Evidence against serotonin-induced endothelium-dependent relaxation in bovine coronary artery.

Bovine coronary artery rings were mounted in tissue baths for the measurement of isometric contraction in order to test for serotonin-induced endothelium-dependent relaxation. A23187 caused a concentration-dependent relaxation in precontracted artery rings when the endothelium was intact, but not when it was removed. Endothelium removal had no effect on serotonin concentration contractile response curves (CRC) in normal Krebs' solution, but enhanced the response to serotonin in artery rings precontracted with 25 mM K+ Krebs' solution. In endothelium-intact, precontracted artery rings, ketanserin shifted the serotonin CRC to the right, but did not convert the contraction to relaxation. 5-Carboxamidotryptamine caused a weak contraction that was blocked by ketanserin, but not converted to relaxation. Inactivation of monoamine oxidase enhanced the contractile response to serotonin in precontracted artery rings in a manner identical to that caused by endothelium removal. Inactivation of monoamine oxidase had no effect in endothelium-denuded artery rings. De-endothelialized rabbit aorta strips pretreated with phenoxybenzamine were placed in close apposition to endothelium-intact coronary artery strips. Superoxide dismutase, acetylcholine and A23187 caused the precontracted rabbit aorta strip to relax, whereas serotonin had no effect.

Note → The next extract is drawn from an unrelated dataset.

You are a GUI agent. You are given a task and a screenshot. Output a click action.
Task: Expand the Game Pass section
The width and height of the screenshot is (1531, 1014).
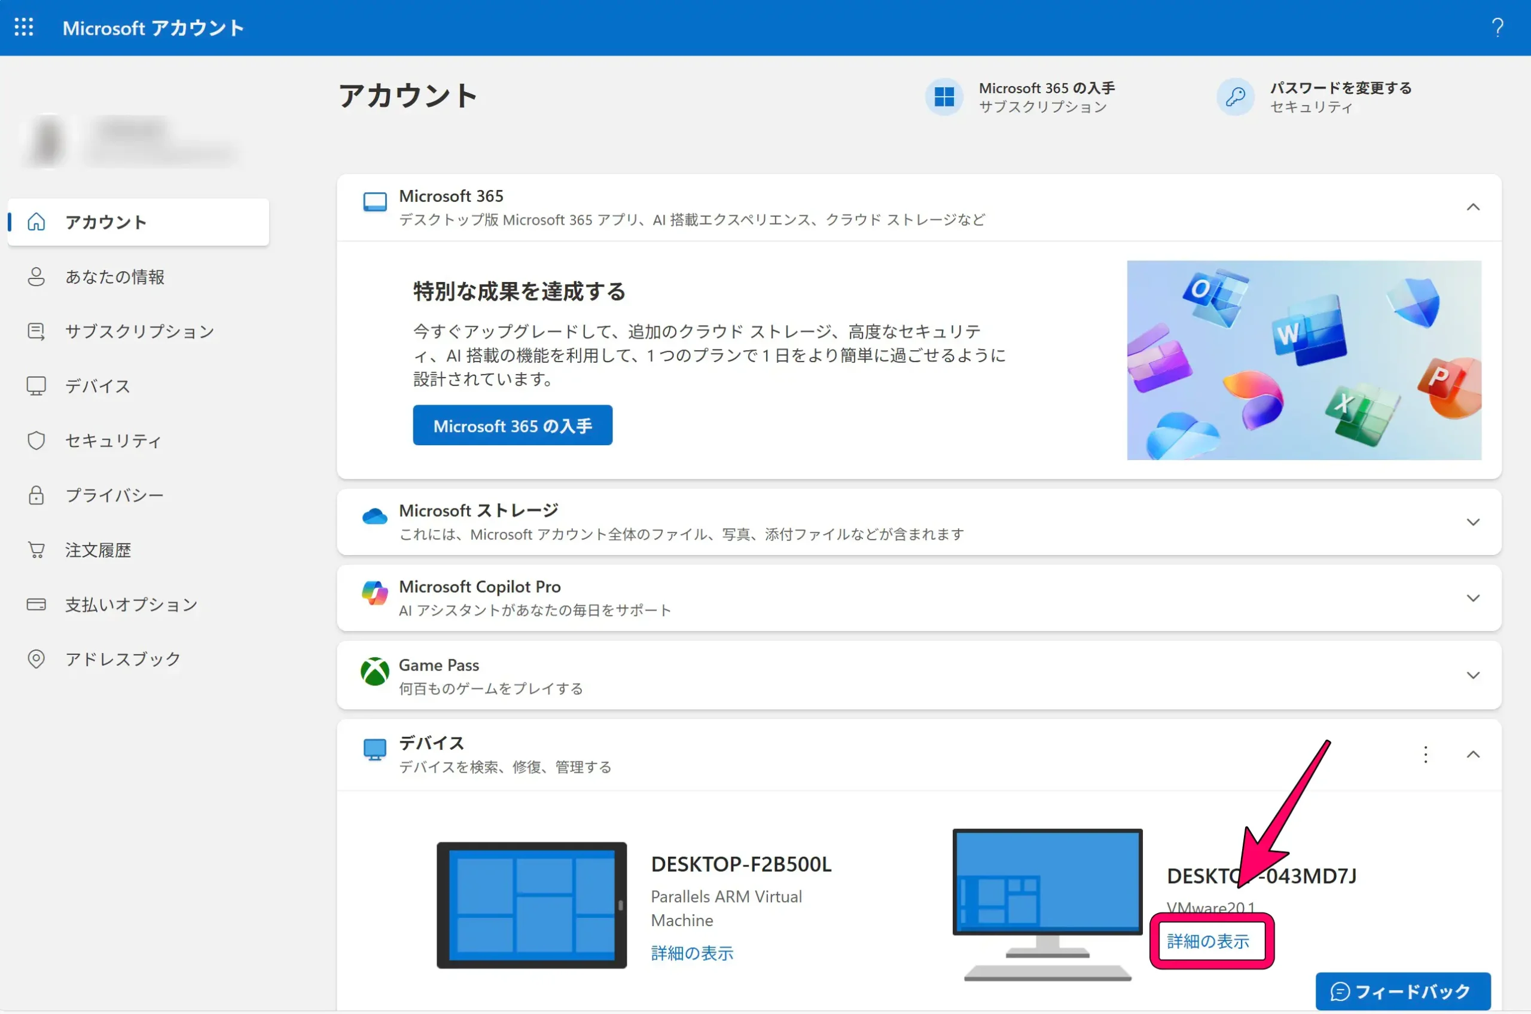point(1474,674)

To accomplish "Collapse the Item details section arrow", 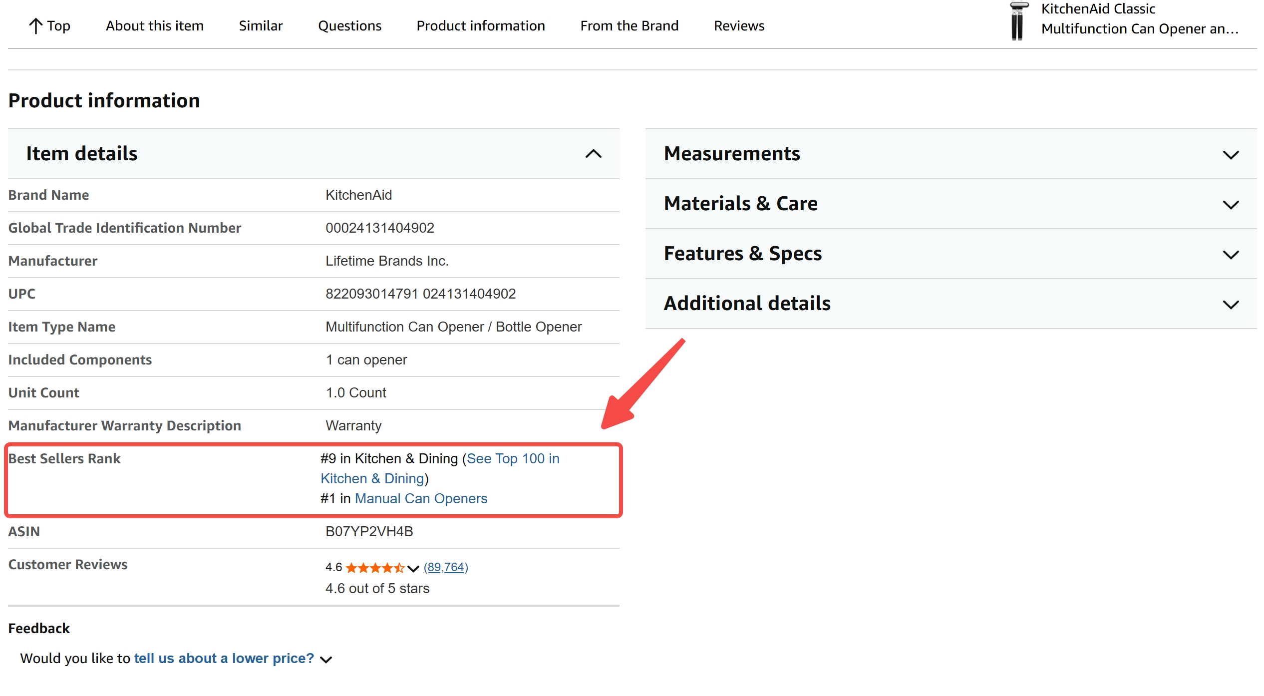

These results support the conclusion that the endothelium of the bovine coronary artery releases a relaxing factor both spontaneously and in response to acetylcholine and A23187. Serotonin appears to be incapable of releasing endothelium-derived relaxing factor or causing an endothelium-dependent relaxation. However, bovine coronary artery endothelium appears to be able to take up and metabolize serotonin.